Os dias são iguais, terrivelmente iguais, mas você não dá importância para isso porque as ruas são iguais e a vida é igual. Neste dia está tudo bem, o ônibus segue adiante, não há muitos passageiros tanto que ninguém está em pé. Você olha pelo retrovisor, vê as caras monótonas dos passageiros, todos sentados e quietos, na verdade menos um deles, um cara bem lá atrás que, de vez em quando, fala alguma coisa rápida e que não dá a entender.

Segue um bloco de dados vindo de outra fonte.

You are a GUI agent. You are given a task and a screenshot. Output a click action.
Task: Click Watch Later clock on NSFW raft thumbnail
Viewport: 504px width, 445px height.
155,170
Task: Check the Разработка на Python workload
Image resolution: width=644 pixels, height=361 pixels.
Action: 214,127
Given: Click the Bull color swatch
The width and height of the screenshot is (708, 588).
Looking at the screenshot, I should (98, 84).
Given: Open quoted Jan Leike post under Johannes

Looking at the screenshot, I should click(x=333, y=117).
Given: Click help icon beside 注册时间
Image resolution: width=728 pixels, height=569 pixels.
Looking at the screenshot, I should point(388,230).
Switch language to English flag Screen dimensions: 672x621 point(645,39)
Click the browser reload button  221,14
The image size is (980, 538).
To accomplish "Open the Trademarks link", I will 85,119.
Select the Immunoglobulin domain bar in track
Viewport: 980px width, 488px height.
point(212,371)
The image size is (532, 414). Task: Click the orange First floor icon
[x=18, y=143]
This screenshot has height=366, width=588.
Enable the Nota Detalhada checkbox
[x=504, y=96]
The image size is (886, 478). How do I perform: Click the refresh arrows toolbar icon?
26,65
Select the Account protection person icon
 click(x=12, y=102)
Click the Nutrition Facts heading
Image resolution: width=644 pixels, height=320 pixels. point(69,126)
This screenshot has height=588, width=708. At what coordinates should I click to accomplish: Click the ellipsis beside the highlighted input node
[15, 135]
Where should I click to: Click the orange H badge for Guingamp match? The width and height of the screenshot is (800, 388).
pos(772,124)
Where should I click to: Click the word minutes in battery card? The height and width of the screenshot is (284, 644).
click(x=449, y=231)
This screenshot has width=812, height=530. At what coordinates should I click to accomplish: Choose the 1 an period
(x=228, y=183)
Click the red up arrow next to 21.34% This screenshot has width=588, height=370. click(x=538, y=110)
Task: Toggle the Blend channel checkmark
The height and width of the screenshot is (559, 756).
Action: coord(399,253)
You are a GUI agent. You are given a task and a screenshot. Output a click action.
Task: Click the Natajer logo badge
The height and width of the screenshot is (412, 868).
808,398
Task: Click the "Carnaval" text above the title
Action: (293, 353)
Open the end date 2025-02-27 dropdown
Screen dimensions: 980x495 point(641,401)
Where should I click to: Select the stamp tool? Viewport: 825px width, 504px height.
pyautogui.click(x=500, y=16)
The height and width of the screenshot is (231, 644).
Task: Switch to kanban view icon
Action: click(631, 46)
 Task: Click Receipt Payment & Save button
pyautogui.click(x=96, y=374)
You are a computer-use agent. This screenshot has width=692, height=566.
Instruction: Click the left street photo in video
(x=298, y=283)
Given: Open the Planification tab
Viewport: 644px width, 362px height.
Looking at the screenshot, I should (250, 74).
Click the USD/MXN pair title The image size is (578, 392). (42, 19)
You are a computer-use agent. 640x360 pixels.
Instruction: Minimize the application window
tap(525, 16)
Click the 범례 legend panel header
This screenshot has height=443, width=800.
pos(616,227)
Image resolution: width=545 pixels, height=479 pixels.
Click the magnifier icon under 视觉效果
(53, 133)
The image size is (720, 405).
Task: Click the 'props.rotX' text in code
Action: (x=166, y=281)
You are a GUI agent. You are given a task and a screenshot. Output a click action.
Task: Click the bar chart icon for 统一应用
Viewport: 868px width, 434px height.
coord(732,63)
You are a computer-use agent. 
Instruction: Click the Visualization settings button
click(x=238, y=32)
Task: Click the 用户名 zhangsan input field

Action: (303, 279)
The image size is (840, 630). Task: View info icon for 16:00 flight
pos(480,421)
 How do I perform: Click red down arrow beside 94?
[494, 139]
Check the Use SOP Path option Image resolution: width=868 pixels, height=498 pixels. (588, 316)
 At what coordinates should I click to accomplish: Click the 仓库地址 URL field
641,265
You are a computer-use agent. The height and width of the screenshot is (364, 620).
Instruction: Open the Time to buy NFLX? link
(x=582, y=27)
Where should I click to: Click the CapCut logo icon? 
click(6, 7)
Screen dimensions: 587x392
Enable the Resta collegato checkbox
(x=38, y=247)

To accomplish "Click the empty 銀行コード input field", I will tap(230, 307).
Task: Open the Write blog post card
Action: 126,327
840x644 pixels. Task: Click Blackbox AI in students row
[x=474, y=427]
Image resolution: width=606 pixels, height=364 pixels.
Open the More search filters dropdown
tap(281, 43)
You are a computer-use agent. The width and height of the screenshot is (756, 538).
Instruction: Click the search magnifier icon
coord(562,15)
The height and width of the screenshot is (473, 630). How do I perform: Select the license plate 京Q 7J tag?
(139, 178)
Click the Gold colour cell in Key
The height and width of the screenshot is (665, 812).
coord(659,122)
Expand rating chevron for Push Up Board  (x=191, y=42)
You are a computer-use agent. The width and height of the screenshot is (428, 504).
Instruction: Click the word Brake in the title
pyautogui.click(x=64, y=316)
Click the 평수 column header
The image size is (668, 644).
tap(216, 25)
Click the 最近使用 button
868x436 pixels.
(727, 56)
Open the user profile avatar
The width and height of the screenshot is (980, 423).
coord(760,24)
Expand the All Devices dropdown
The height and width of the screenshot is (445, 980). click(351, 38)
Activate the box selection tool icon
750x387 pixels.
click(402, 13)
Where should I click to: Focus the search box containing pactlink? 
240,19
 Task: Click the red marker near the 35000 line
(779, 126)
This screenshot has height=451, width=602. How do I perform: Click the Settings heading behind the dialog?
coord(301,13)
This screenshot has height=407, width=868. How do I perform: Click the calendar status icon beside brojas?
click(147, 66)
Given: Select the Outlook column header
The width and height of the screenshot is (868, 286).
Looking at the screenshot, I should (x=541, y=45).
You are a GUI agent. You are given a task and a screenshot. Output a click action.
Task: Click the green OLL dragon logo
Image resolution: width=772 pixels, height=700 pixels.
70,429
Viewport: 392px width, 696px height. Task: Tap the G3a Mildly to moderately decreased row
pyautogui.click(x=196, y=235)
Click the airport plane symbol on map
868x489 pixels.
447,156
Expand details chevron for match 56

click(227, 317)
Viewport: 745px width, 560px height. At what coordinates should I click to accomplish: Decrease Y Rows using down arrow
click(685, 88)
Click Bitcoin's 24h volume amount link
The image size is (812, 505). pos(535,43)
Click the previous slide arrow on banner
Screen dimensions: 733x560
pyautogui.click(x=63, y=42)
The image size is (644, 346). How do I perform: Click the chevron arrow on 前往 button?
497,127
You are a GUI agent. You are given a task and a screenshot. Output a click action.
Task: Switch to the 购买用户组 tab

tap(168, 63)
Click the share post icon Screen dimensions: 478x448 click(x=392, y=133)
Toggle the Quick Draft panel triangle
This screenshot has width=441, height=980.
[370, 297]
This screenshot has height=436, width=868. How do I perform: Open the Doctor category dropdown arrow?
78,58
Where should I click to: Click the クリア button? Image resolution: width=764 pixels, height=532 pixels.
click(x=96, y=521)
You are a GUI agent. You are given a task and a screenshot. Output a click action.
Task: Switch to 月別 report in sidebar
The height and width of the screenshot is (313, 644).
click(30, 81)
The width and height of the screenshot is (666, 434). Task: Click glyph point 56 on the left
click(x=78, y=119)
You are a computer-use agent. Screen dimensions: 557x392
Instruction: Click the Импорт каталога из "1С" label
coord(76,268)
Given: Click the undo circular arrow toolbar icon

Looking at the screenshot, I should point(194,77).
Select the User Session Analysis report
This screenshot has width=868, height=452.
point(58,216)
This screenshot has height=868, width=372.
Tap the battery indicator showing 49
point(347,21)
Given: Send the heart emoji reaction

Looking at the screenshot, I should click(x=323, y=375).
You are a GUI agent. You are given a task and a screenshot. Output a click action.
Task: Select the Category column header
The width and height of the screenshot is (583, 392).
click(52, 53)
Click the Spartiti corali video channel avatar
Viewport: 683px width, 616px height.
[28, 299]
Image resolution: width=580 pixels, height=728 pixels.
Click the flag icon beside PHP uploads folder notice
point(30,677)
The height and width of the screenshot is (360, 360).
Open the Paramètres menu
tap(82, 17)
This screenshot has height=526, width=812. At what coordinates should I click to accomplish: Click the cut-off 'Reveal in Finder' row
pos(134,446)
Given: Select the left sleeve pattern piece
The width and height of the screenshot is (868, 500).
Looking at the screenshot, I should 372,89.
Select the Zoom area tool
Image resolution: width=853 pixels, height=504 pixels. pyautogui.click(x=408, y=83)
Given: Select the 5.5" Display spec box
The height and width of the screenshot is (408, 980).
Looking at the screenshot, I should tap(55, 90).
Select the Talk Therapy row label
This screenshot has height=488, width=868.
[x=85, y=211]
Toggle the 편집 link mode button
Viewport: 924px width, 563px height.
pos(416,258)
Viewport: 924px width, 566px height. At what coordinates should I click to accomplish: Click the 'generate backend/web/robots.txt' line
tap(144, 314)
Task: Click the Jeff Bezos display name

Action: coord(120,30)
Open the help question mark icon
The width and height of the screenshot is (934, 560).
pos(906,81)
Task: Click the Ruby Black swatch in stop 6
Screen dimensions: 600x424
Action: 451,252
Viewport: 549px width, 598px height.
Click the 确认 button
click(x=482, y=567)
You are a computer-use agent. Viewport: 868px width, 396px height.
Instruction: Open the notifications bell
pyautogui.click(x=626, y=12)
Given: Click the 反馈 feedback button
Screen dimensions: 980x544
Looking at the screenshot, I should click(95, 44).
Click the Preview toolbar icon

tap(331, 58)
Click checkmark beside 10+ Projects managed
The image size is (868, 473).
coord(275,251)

Está tudo bem, tudo continua bem até que você sente algo estranho, algo que nunca sentiu e, de repente, você nem sabe onde está e o que está fazendo. Você passa mal e já não percebe, mas continua sendo o motorista que dirige o ônibus só que agora não o está dirigindo. Daí acontece o que tem que acontecer, uma pessoa é atropelada.. O restante é impossível de descrever porque aqueles rapazes do baile funk ouvem o barulho, saem à rua e resolvem fazer justiça eles mesmos porque está ali uma pessoa atropelada e morta. Você mal vê o que acontece, essa turma começa a bater em você, no começo dói muito, depois já nem sente dor e perde, definitivamente, a consciência.

Imagine essa desgraça toda acontecendo justo com você que acabou sendo linchado e chegou morto ao hospital. Os médicos não sabem se você morreu por ter passado mal ou se foi por ter apanhado demais da turma do funk. Talvez não interesse mais a você, agora morto, saber que os rapazes do funk , enfurecidos, depredaram o ônibus e soltaram os freios dele numa ladeira  daí a colisão com dois veículos estacionados.

Imagine uma desgraça dessas que acabou com a sua vida e rompeu as amarras que o prendiam à direção do ônibus.

Se você não quiser imaginar nada disso fique com a realidade: esse fato aconteceu ontem, numa rua de bairro, em São Paulo.